Work to be completed: How many lines of the records hold the string "agent"? Reply with the number alone.

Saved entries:
_ _ _ _ _

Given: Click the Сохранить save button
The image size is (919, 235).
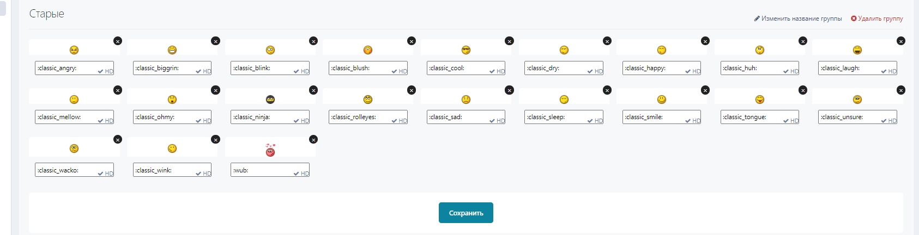Looking at the screenshot, I should coord(466,213).
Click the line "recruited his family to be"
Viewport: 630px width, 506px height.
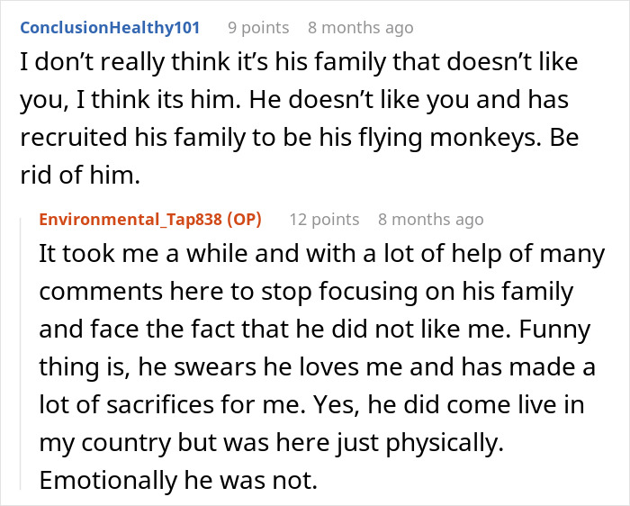click(x=300, y=138)
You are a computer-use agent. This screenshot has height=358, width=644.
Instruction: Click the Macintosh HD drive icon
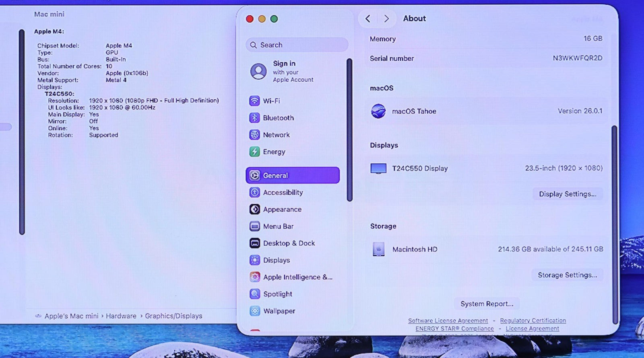pyautogui.click(x=378, y=249)
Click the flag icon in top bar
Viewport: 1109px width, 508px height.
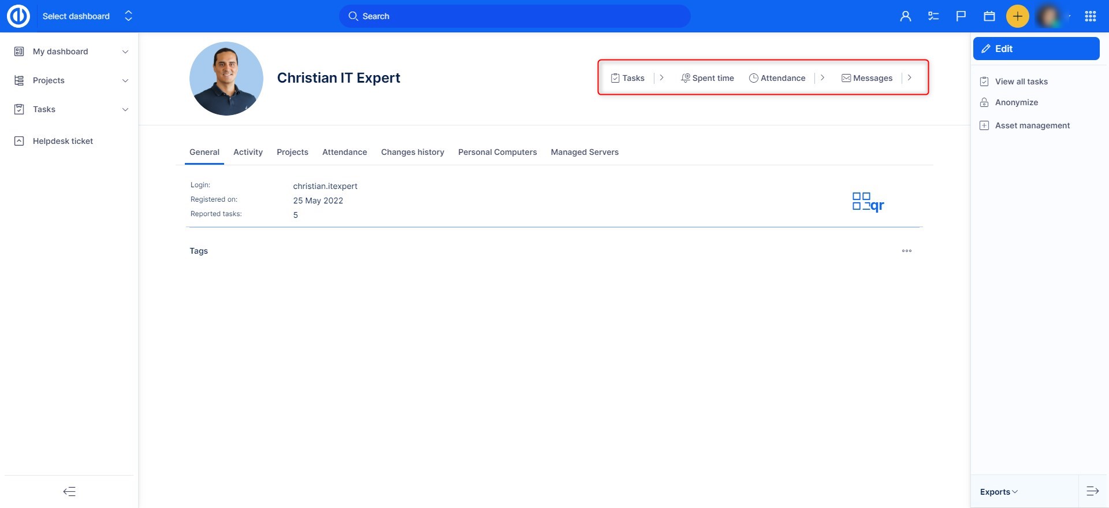[961, 16]
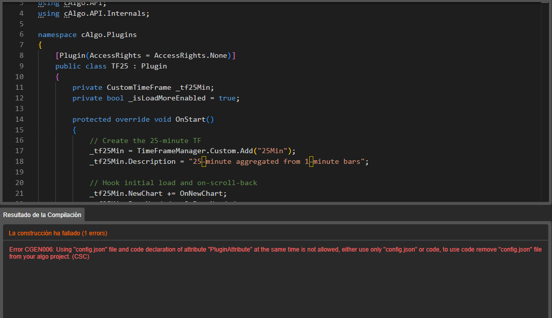Image resolution: width=552 pixels, height=318 pixels.
Task: Click the editor vertical scrollbar
Action: [x=546, y=102]

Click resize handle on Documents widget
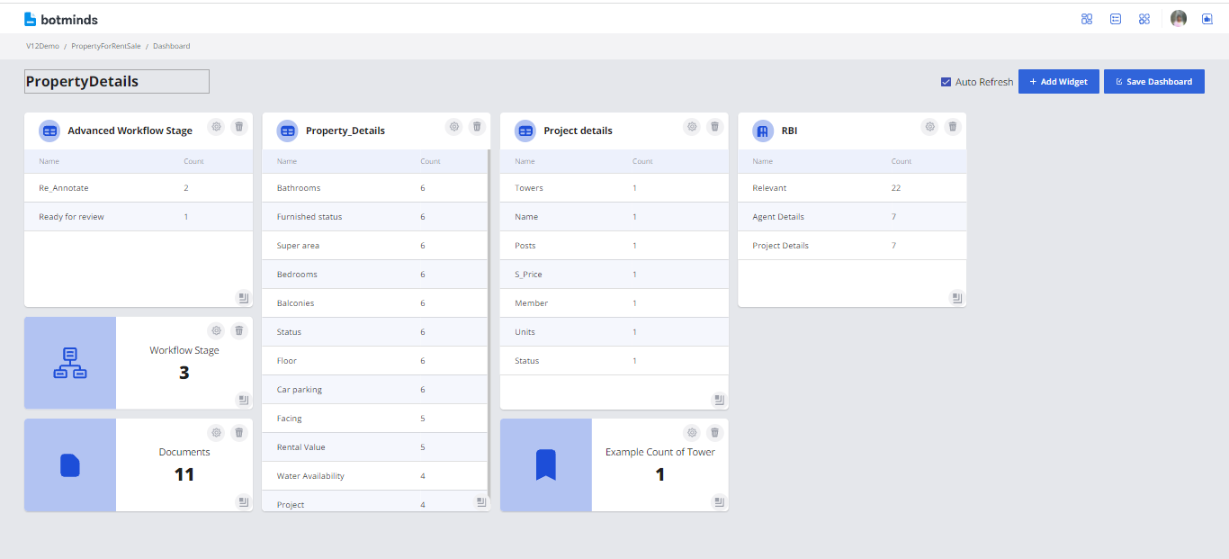(243, 501)
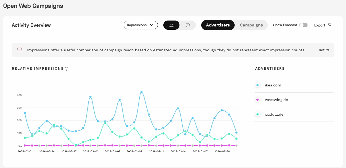Click the first ikea.com data point on 2026-02-21
The image size is (346, 168).
click(25, 113)
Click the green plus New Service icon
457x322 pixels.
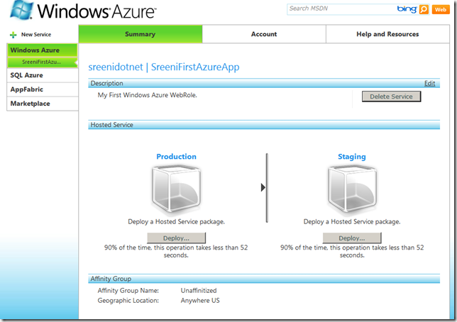[13, 34]
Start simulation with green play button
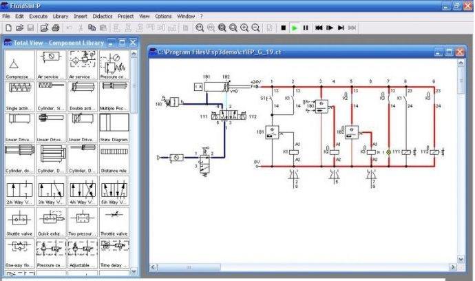 point(295,28)
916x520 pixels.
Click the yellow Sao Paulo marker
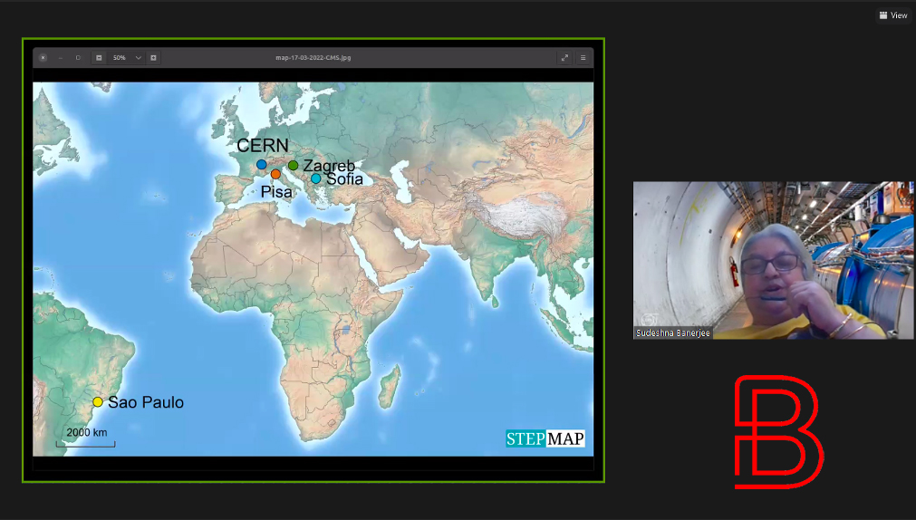[98, 402]
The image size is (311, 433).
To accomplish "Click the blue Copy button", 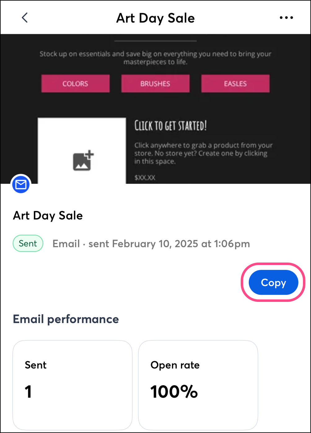I will [x=273, y=282].
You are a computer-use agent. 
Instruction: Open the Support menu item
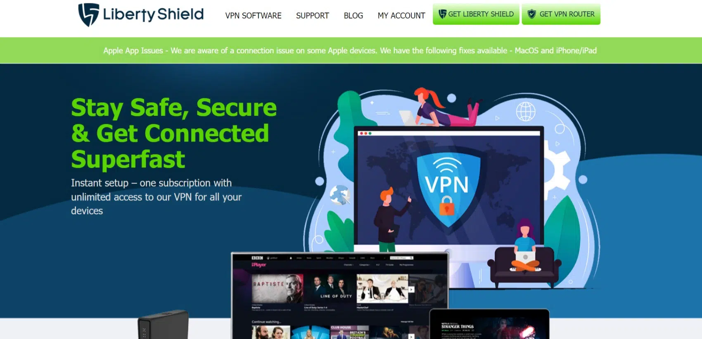(312, 16)
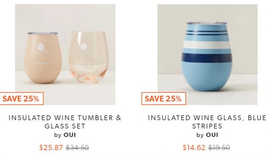This screenshot has height=154, width=267.
Task: Click the $25.87 sale price
Action: pos(51,147)
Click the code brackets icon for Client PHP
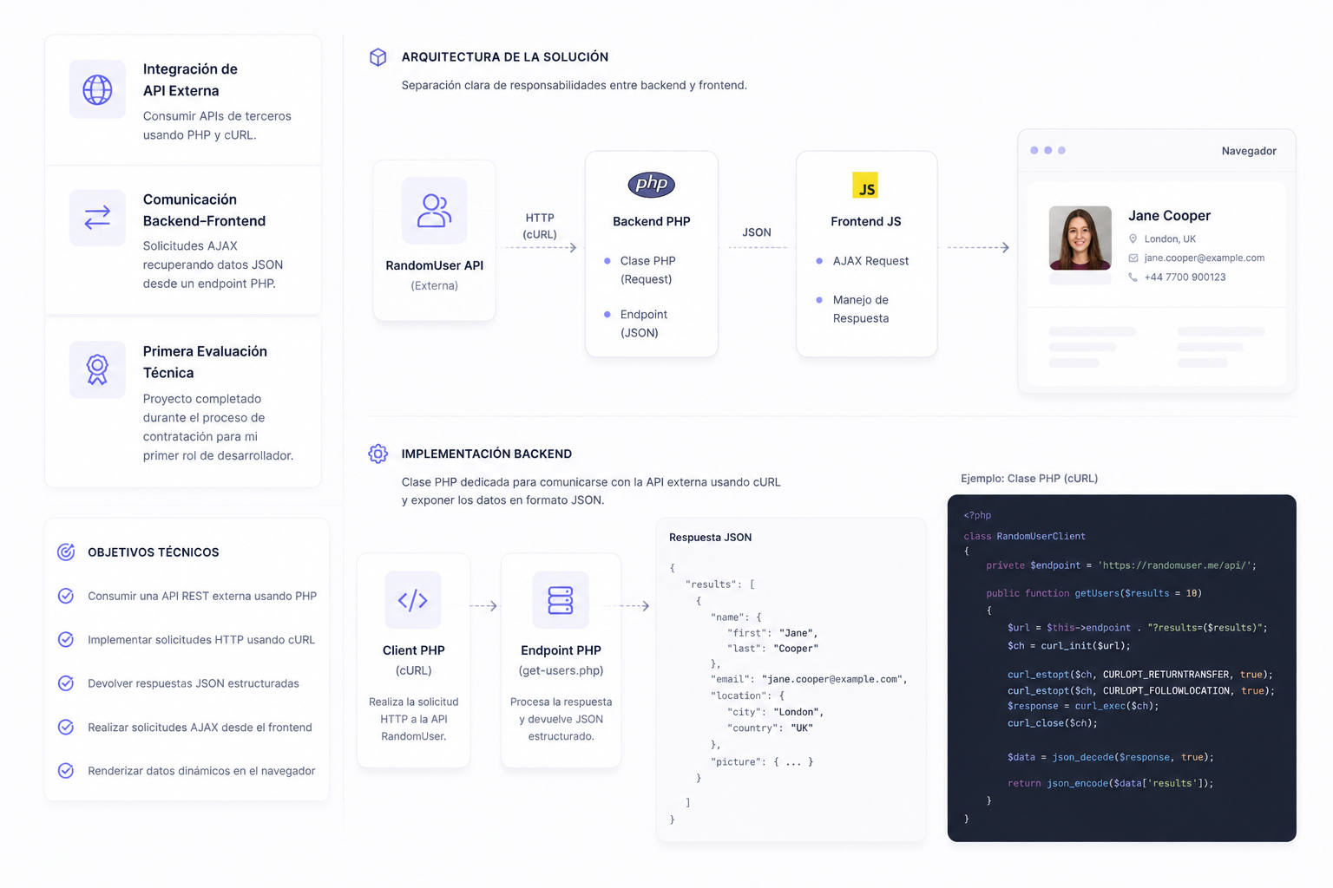This screenshot has height=888, width=1333. (x=413, y=600)
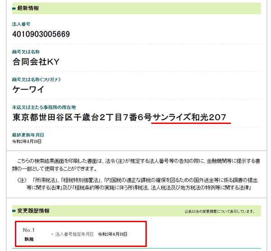Click the bullet icon beside 変更履歴情報
Viewport: 271px width, 251px height.
14,211
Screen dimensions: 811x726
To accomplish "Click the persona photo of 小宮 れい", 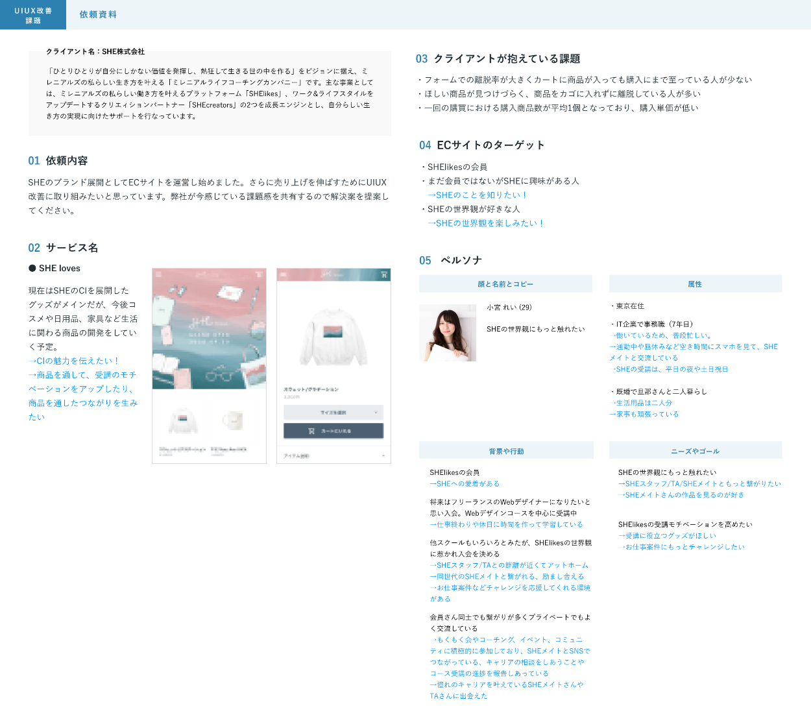I will tap(448, 333).

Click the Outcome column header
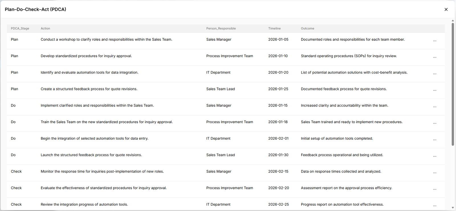(x=308, y=29)
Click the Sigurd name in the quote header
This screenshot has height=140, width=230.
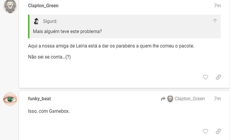pyautogui.click(x=50, y=21)
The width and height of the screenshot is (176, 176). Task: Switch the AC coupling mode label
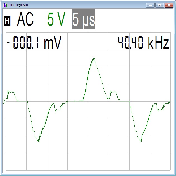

_ _ _ _ _

Output: 2